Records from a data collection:
╭──
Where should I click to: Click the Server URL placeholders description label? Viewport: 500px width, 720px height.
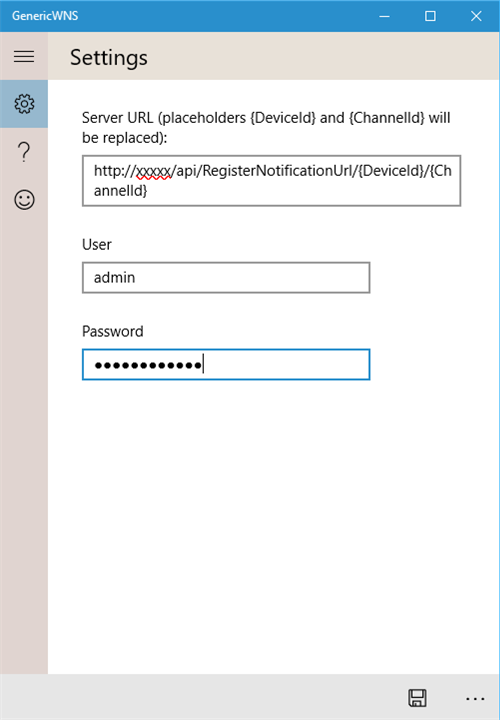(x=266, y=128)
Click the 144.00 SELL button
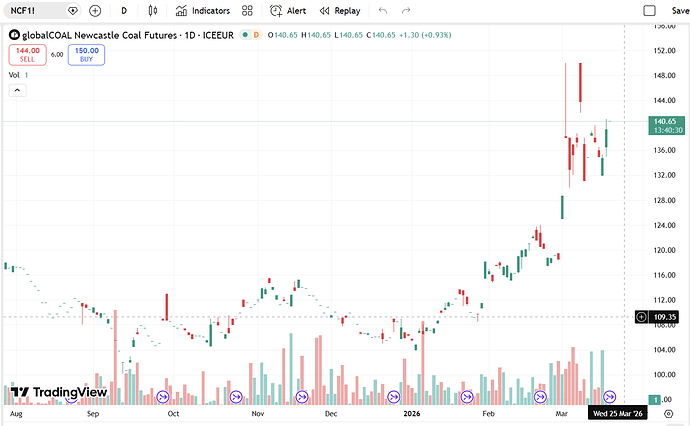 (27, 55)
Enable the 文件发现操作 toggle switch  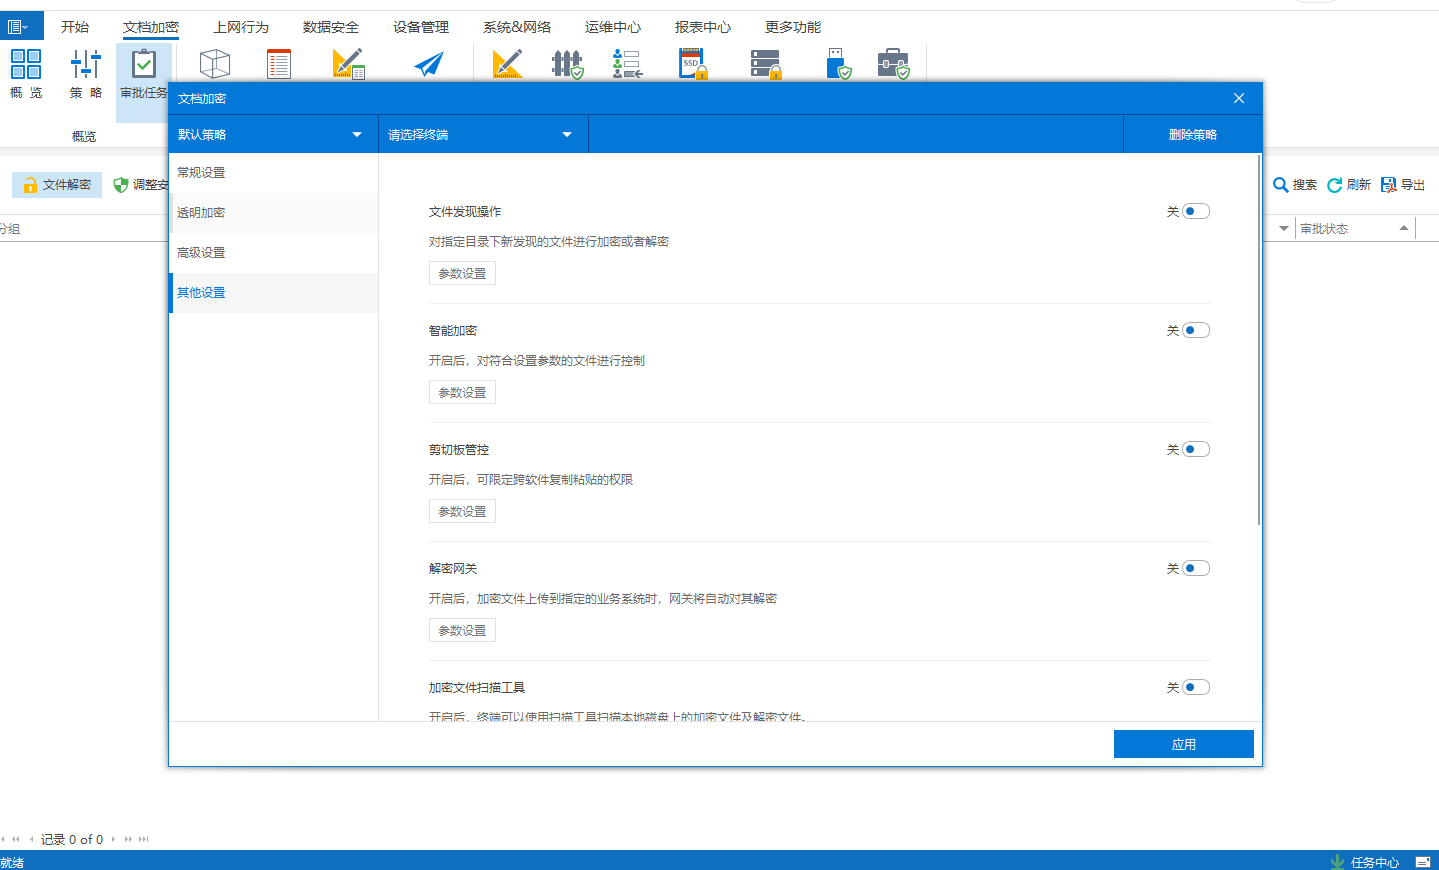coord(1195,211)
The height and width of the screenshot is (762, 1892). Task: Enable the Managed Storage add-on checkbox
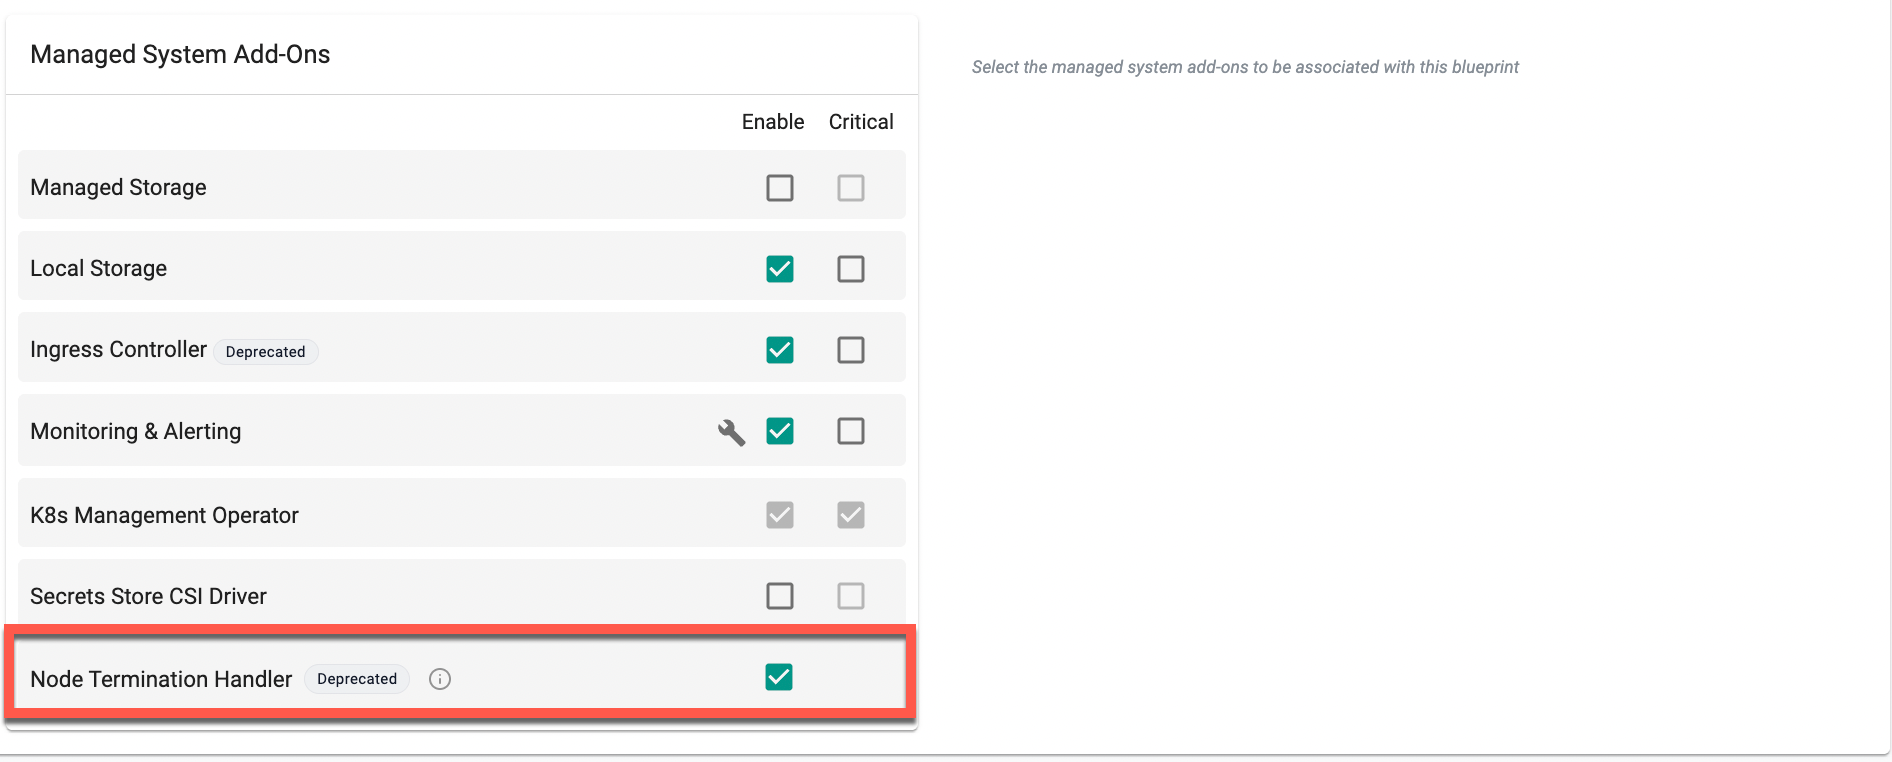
╰──
List each line of the rows above that contains the string "width".

Where should I click to: Click the Server URL placeholders description label? Viewport: 500px width, 720px height.
The height and width of the screenshot is (762, 1892). Task: Enable the Managed Storage add-on checkbox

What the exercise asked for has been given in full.